Pictures are to be left out, and the rest of the records reproduced exactly.
━━━━━ Dataset content
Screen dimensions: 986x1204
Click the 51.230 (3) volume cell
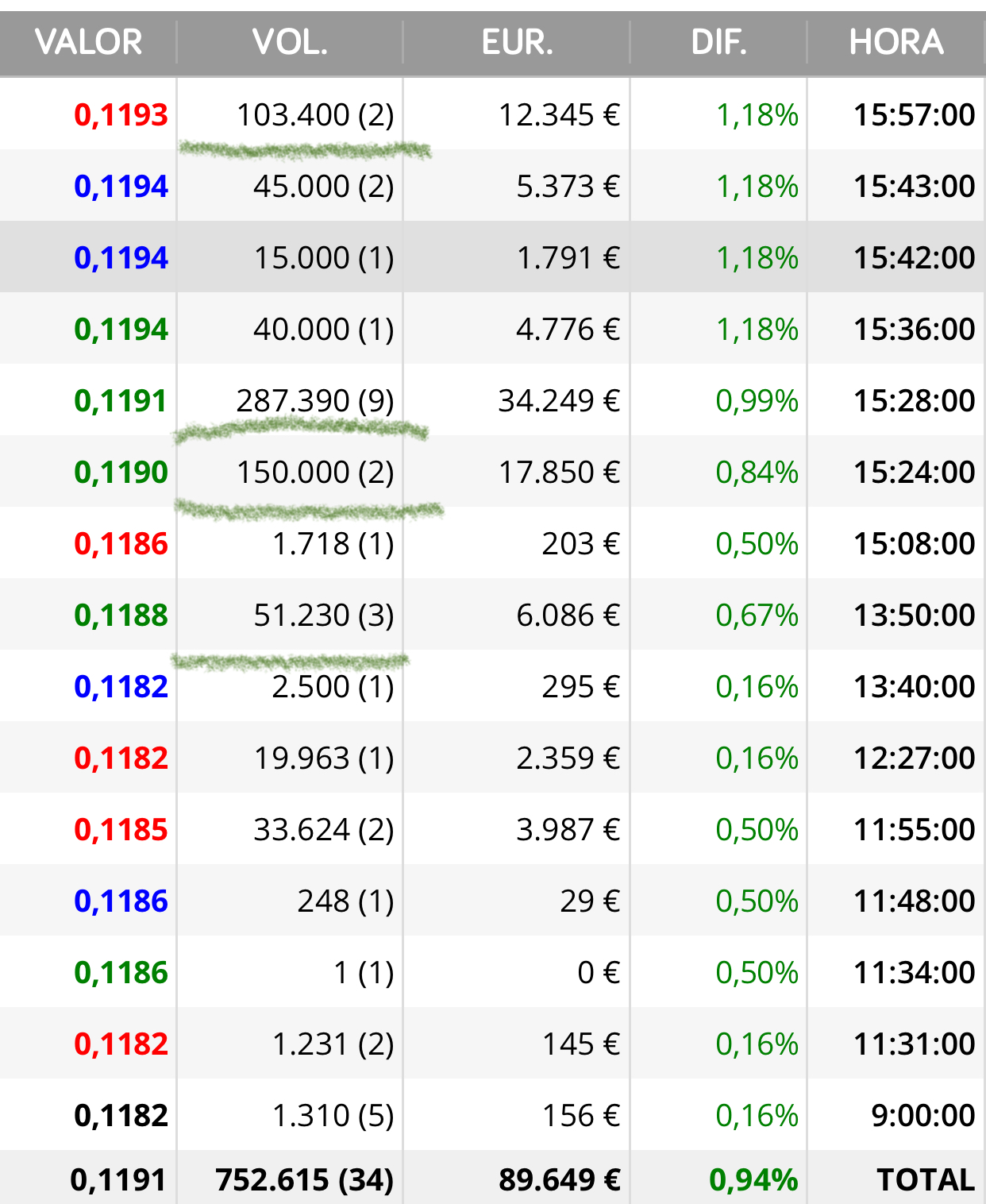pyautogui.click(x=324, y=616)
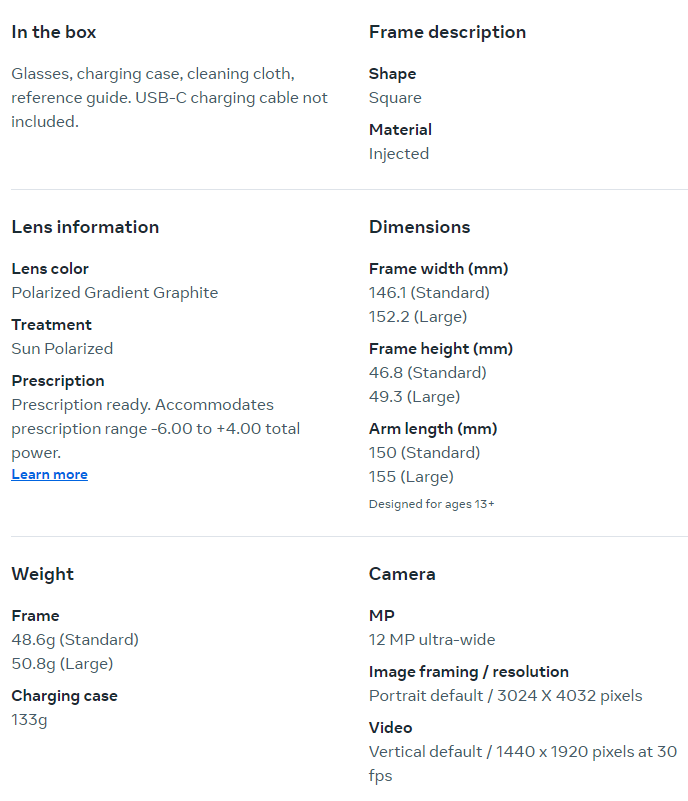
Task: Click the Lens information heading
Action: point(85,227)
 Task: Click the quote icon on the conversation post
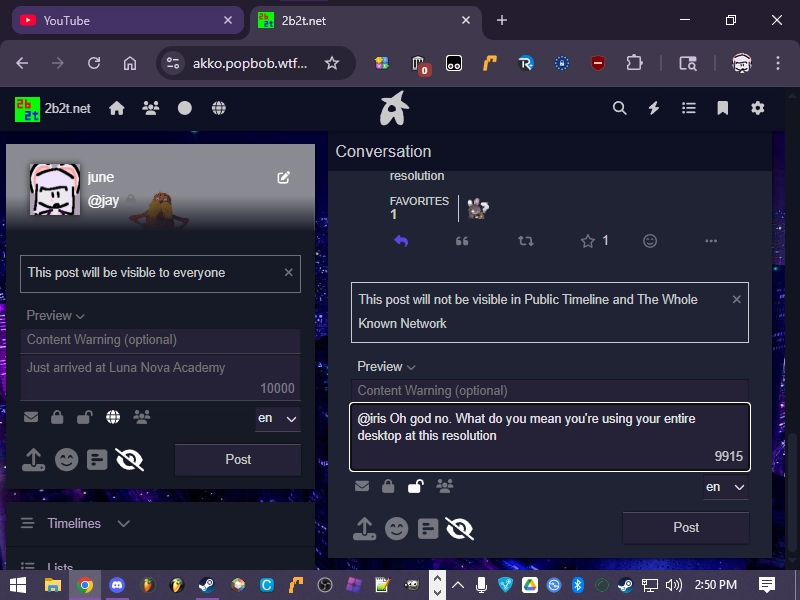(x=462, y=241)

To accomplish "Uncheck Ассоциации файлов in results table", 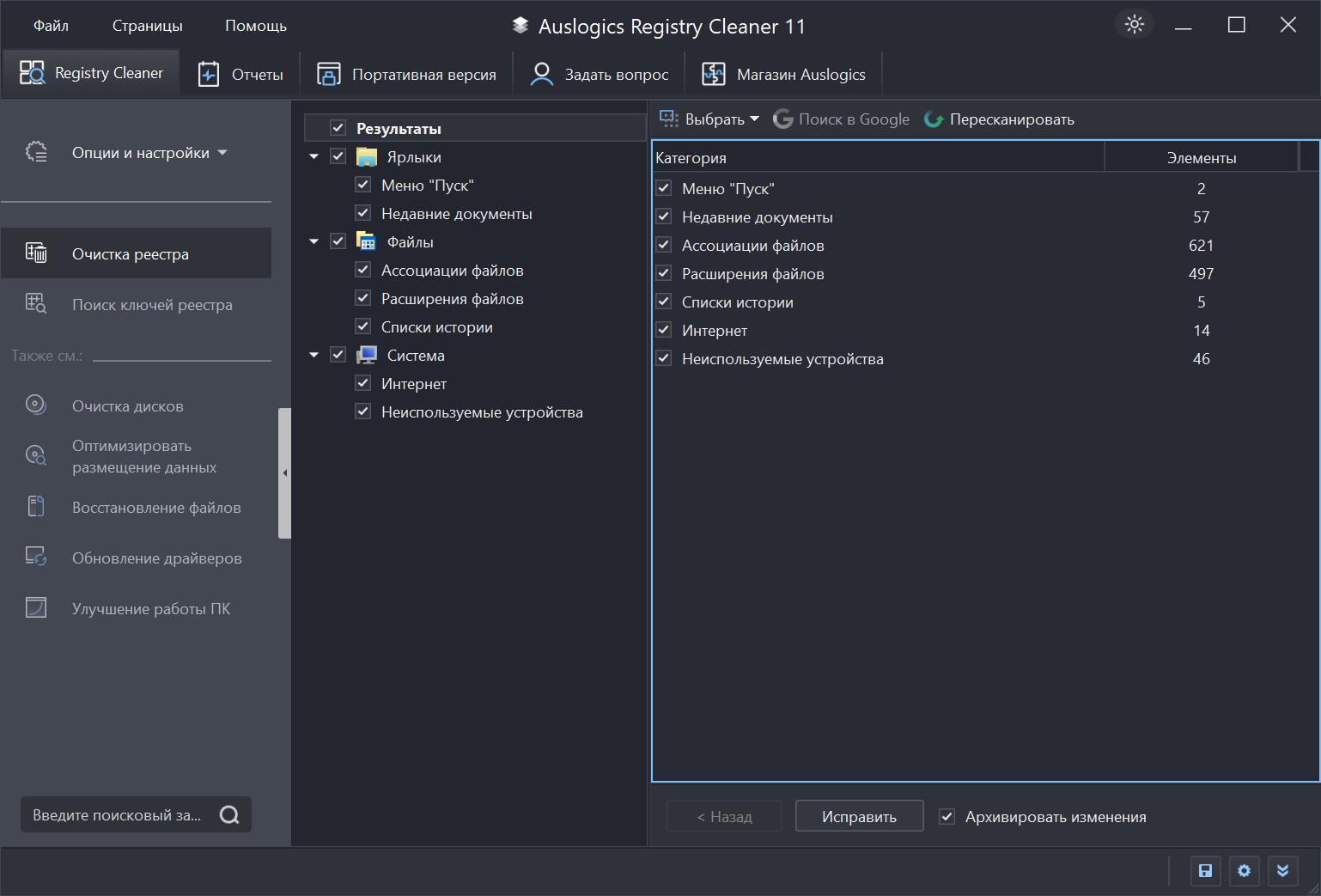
━━━━━━━━━━
## Response to the task
Screen dimensions: 986x1204
Click the 51.230 (3) volume cell
pyautogui.click(x=324, y=616)
Task: Click the Lens information heading
Action: point(85,227)
 Task: Click the quote icon on the conversation post
(x=462, y=241)

To accomplish "Uncheck Ассоциации файлов in results table", 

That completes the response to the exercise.